Process sensor cyber security is an ENGINEERING problem not a network issue that crosses all engineering applications. Even the design of state-of-the-art process sensors often do not address cyber considerations (my next blog). Consequently, I have brought this issue up to up to numerous engineering societies, the National Society of Professional Engineers (NSPE), and the National Academy of Engineering. I will be providing a presentation on this subject at the ISA Water/Wastewater Conference in Bethesda August 8th and am scheduled to present at the DHS ICSJWG meeting in Cincinnati later in August.

Dale Peterson asked questions about the risk of potential sensor vulnerabilities and I provided a response at https://www.controlglobal.com/blogs/unfettered/what-the-lack-of-cyber-security-of-process-sensors-means/. Honeywell’s Sinclair Komenji provided an independent response to Dale Peterson’s questions.

According to Sinclair:

”This discussion misses one very common mistake that makes also sensors that are not directly network connected very vulnerable. This issue has to do with the management of the field devices. Asset management solutions need to communicate with sensors for calibration purposes, changes and asset inventories.

Modern process controllers and safety controllers support HART pull through, HART transmitters being the most used communication. With HART pull through the asset management application access the transmitters communicating with the controllers. Often changes in those systems can only be made when the transmitter is put in maintenance mode. So relatively secure. But the majority of controllers in the field doesn’t support HART pull through resulting in a need to connect the asset management solution to the IOMUX board where the transmitters are connected / marshaled. This requires typically a serial (RS 232 / RS 485) type of connection, but because of the distance restrictions of the serial connections often Ethernet to serial protocol converters are used to bridge longer distances.

Here we have the problem if this connection is not properly secured. In our assessments we often encountered connections that were not secured, no authentication, no encryption. So all transmitters connected to the IOMUX become exposed for HART IP messages over Ethernet. This allows for a wide set of possibilities to attack control and safety sensors. Modifying transmitter ranges, indirectly influencing a safety loops trip point, basically disturbing many elements of the plant’s observability.
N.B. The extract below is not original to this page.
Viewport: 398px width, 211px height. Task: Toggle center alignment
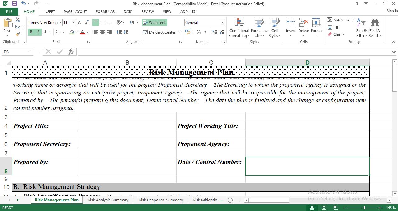point(102,32)
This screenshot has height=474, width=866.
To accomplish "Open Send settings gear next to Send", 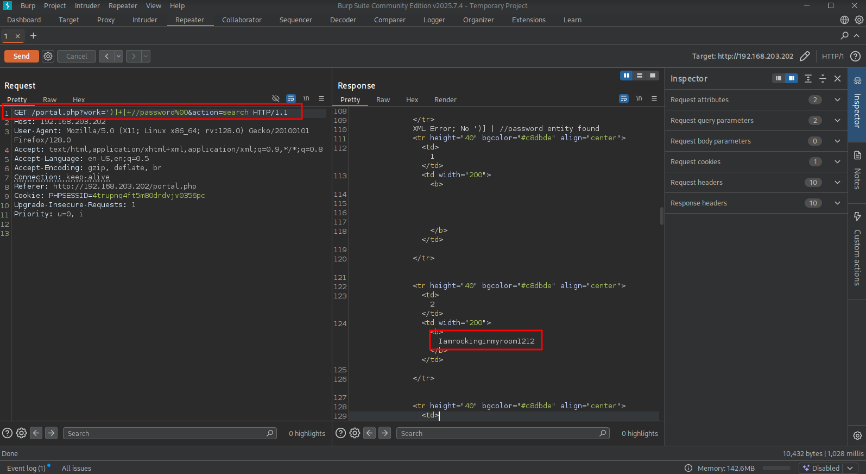I will (x=48, y=56).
This is not a rare problem, we encountered the issue in many different plants – including critical infrastructure – impacting hundreds of process transmitters in a plant. The question here becomes can we allow a single asset management application to manage both safety and control sensors, creating a point where independence of safety from control is no longer guaranteed. Also can we allow in these cases safety and control transmitters to be connected to the same IOMUX. There are a series of issues not covered by the TR 84 report from ISA which focuses primarily on network architecture but misses various attack scenarios that are relevant in today’s plants.

In the example I provide the issue results from bad implementation of the asset management solution, but the vulnerability is independent from this solution, even if the asset management system is powered down the sensors would be fully exposed by the serial to Ethernet convertor.”

The validity and integrity of process sensors is critical to the reliability, safety, and quality of all processes. Addressing the cyber security of the sensors, not the Ethernet packets, has not been adequately addressed by any industrial or DOD cyber security or safety standard. In fact, process sensors are out-of-scope for the electric industry cyber security standards (NERC CIP) and nuclear plant cyber security standards (NEI-0809 and Regulatory Guide 5.71). It may not be possible to identify sensor integrity issues as to cause (malicious or unintentional). Consequently, the approach I have been suggesting is to monitor the electrical characteristics (the physics) of the sensor in real time as those characteristics are agnostic to why the sensor/process is changing. Monitoring of the electrical characteristics can’t prevent sensor integrity issues (hacking or unintentional impacts) but can identify changes which is more than we can do today.